The new midsize model brings advanced, self-directed capabilities to everyday professionals and developers at a fraction of the cost of previous systems, while simultaneously lowering critical cybersecurity risks.

Welcome to the latest turn in the AI industry’s shift from systems that merely answer queries toward agentic AI. Anthropic’s latest release signals that these autonomous capabilities are becoming standard across all pricing tiers, forcing top labs to compete heavily on cost and reliability.

According to Anthropic, Sonnet 5 closes the performance gap with the company’s premium Opus 4.8 model, yet commands a much lower price point. At launch, Sonnet 5 is priced at $2 per million input tokens and $10 per million output tokens through Aug. 31, undercutting rivals like OpenAI’s GPT-5.5 and Google’s Gemini 3.1 Pro. After the promotional period, pricing will adjust to $3 per million input and $15 per million output tokens. To ensure widespread adoption, Anthropic has made Sonnet 5 the new default model for all Free and Pro subscription plans.

The upgrades over its predecessor, Sonnet 4.6, are substantial.

On the Terminal-bench 2.1 agentic coding benchmark, Sonnet 5 achieved an 80.5% success rate compared to Sonnet 4.6’s 67%. In separate evaluations, Sonnet 5 scored 63.2% on agentic coding, trailing just behind Opus 4.8’s 69.2%.

Notably, the new model slightly outperformed Opus 4.8 on specific knowledge-work metrics, offering users a highly efficient alternative for multi-step enterprise automation. Early testers reported that Sonnet 5 routinely checks its own output and successfully completes complex, multi-part workflows that previously stalled mid-task.

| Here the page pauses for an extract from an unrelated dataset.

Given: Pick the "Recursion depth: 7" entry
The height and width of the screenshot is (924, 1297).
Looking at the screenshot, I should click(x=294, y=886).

Beyond raw capability, Sonnet 5 addresses the safety liabilities inherent to autonomous software. The model features a lower rate of “undesirable behaviors” than Sonnet 4.6, demonstrating increased resilience against prompt-injection attacks and malicious requests. Crucially, Anthropic noted that Sonnet 5 poses significantly less cyber-risk than its flagship Opus and Mythos lines, rendering it safer for deployment in sensitive everyday environments.

The debut of Sonnet 5 comes amid intensifying industry competition and regulatory pressure.

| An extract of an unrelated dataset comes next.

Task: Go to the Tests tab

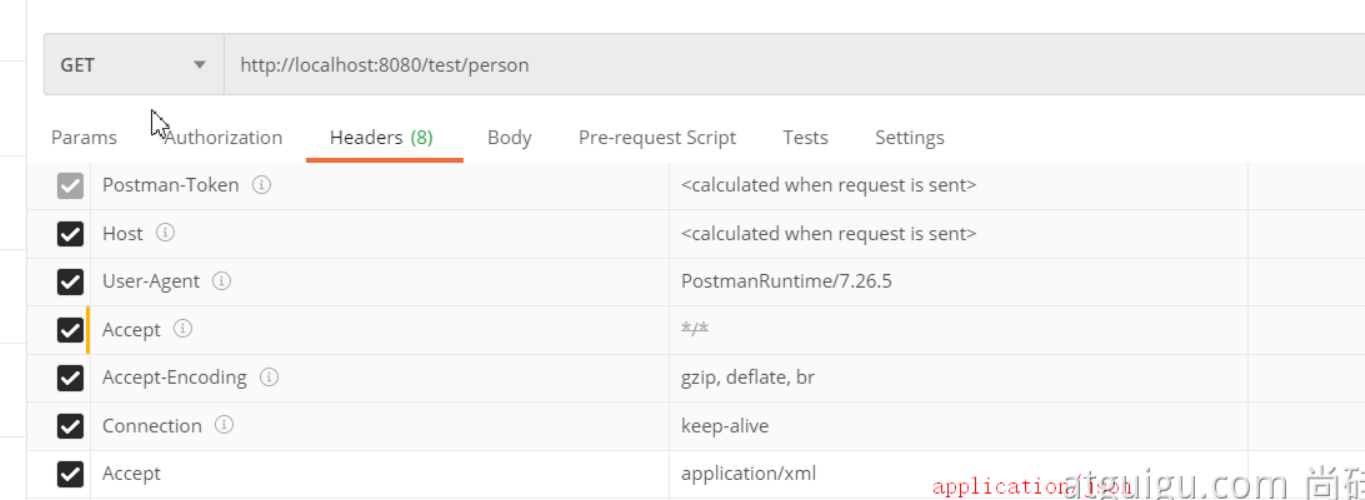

Google recently deployed its 24/7 personal assistant, Gemini Spark, while Anthropic’s own Fable 5 was only recently re-released following U.S. government restrictions.

With OpenAI’s GPT-5.6 still under federal review, Sonnet 5 establishes a crucial market foothold. The launch underscores a broader reality for the AI sector: future dominance will not belong to the chatbot with the cleverest answers, but to the affordable, autonomous assistant that can reliably finish the job.